State Sen. Tom Davis, R-Beaufort, wants to reduce property taxes on second homes and business properties, but says repealing the controversial school funding law known as Act 388 is not the answer.
Repealing the controversial 2006 law would simply cause a massive property-tax increase for most homeowners, Davis said.
"I don't think that's politically feasible, nor do I think that good public policy," he said in an interview last week.
Davis' remarks came as a local group named the Property Tax Equalization Initiative launched an effort to undo the law.
Realtors Sonny Huntley and Charlie Reed are among the leaders of the repeal effort. Both were outside the country and said in emails they would not be available for comment until they return.
Under Act 388, funding for local school operations comes in part from property taxes on second homes, business properties and industrial properties. Property taxes on owner-occupied residential properties do not fund school operating costs, on the rationale that a a new 1 percent sales tax the law created would make up the difference and be shouldered primarily by local residents.
This led to property-tax reductions for local residents, but higher taxes for owners of second homes and business properties.
Although different kinds of property have long been assessed at different rates, Act 388 widened that disparity. Data from Huntley and Reed's group claims property taxes on a $500,000 commercial property or second home are nearly triple those on a residential property of the same value.
John Robinson, head of the Hilton Head Association of Realtors, said his group became concerned about the law's "unintended consequences" shortly after it was adopted.
He said Realtors on the island routinely hear from second-home owners that it's unfair for them to pay for local school operations -- a frustration Robinson and others believe will translate to fewer sales.

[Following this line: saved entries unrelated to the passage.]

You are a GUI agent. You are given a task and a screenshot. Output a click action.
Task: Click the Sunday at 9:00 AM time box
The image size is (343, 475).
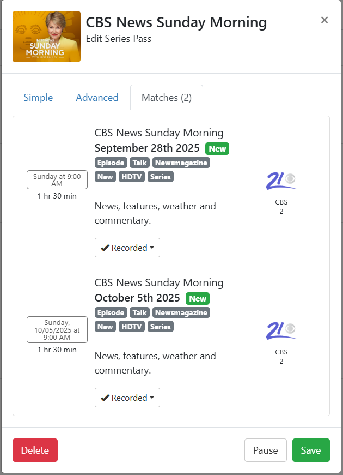tap(57, 179)
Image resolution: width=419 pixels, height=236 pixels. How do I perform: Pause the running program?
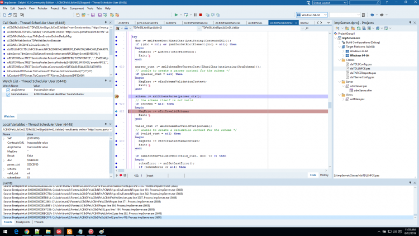(195, 15)
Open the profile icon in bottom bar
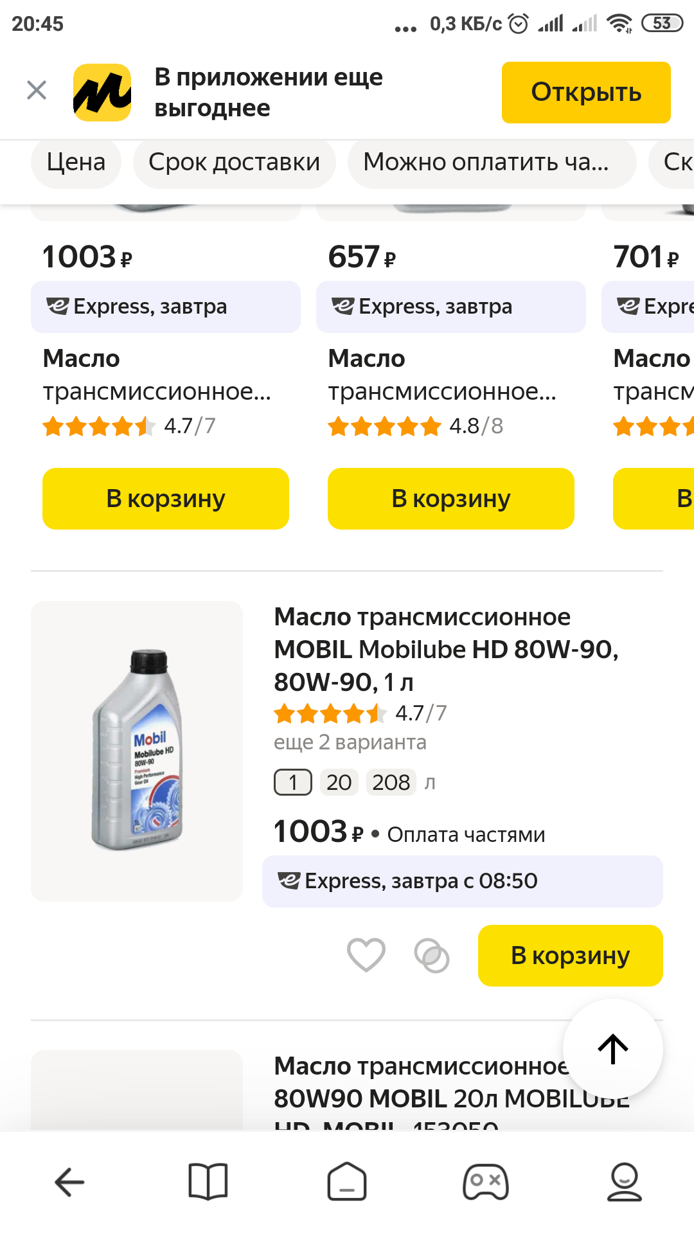This screenshot has width=694, height=1234. click(x=624, y=1182)
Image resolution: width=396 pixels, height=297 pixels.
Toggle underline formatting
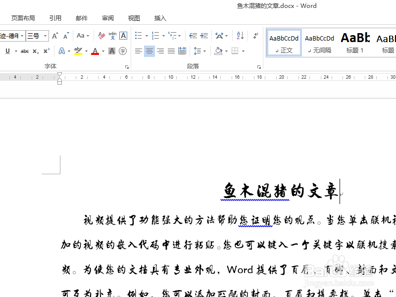tap(8, 51)
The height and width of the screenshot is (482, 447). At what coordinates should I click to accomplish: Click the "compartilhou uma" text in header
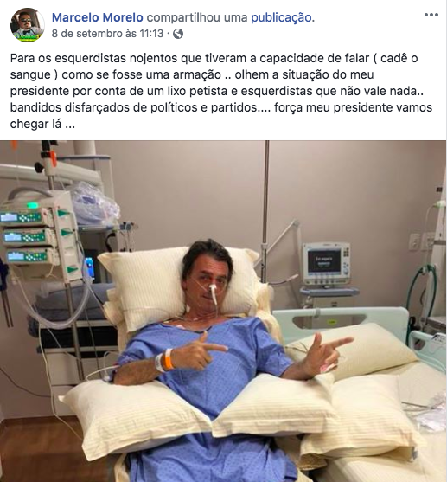[197, 17]
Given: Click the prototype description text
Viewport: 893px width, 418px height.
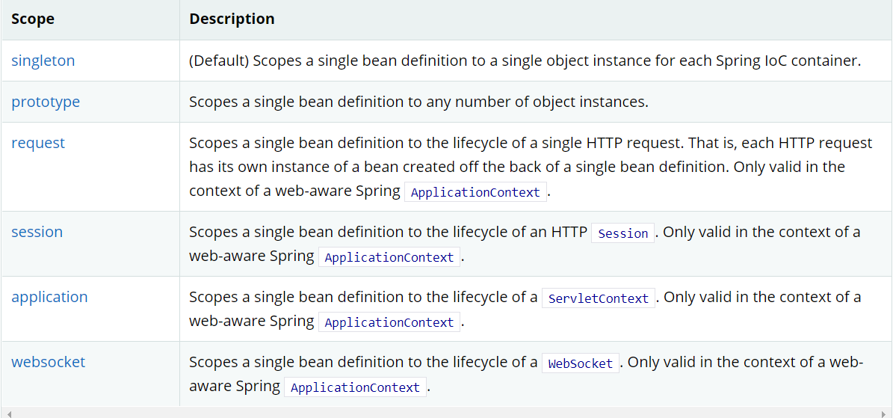Looking at the screenshot, I should click(x=418, y=102).
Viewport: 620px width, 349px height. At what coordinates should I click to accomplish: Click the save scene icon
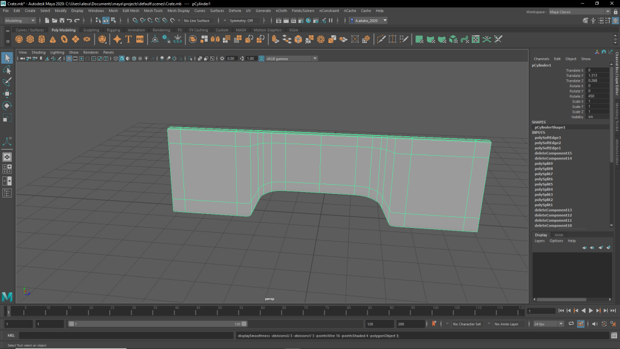click(x=61, y=21)
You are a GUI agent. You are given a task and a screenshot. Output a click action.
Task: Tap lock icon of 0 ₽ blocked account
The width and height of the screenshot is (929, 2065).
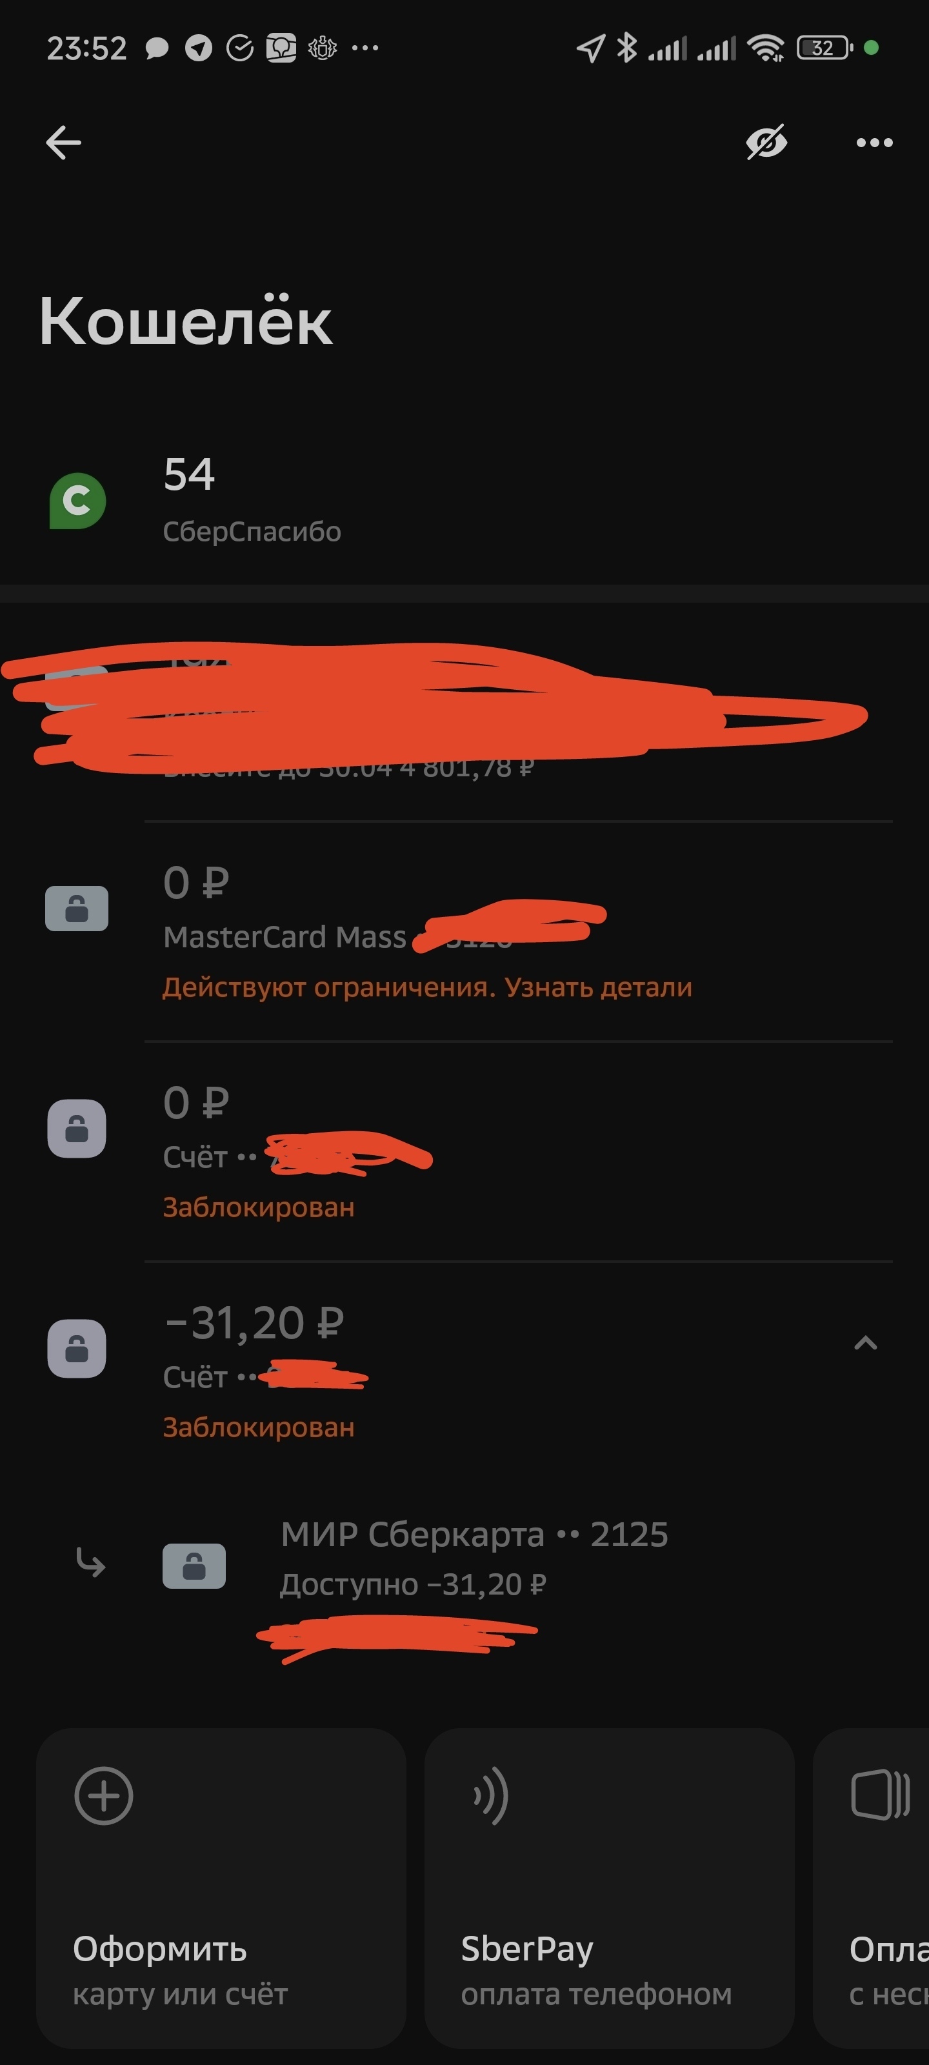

"(Second-home) property owners tell us when the market returns they will sell, and they no longer tell their family and friends to invest in South Carolina because of this unfair tax," he said.
Many second-home owners are claiming what once was their vacation property as a primary home, diminishing revenue for Beaufort County School District, the Realtors say.
Data provided by Robinson shows nearly 6,000 homes in Beaufort County have been reclassified to primary residences since 2007. The county assessor's office was unable to provide more precise data Friday.
"It has an impact, because we definitely see a shrinkage in our mill value," said Phyllis White, the school district's operational chief.
The law raises the tax burden on commercial property, Robinson said, "making South Carolina less desirable for small business."
"Commercial-property owners have had to raise rents to offset the additional cost," he said.
Efforts to revise or eliminate the law are not new, but this year a host of business groups, including the Beaufort Regional Chamber of Commerce, have made property-tax reform a key legislative goal.
Although Davis opposes repeal, he says the law should be tweaked. He believes the state can afford to send more money to local communities, allowing them to reduce the property-tax burden on second homes and business properties.
"We have plenty of money in Columbia to fund that relief," he said, noting that state spending and revenues have grown at a double-digit clip in recent years.
"We don't want to go backwards and raise taxes on (primary homeowners). We ought to go ahead and finish the job and lower the taxes on (everyone else.)"
More importantly, he believes lawmakers from both parties are finally ready to fix the law.
"We have seen the negative impact it has had on the second-home and investment real estate market, and we have seen the negative impact having that sort of punitive property tax in South Carolina has had on capital investment in general," Davis said.
"I think lawmakers on both sides of the aisle will give it a serious look."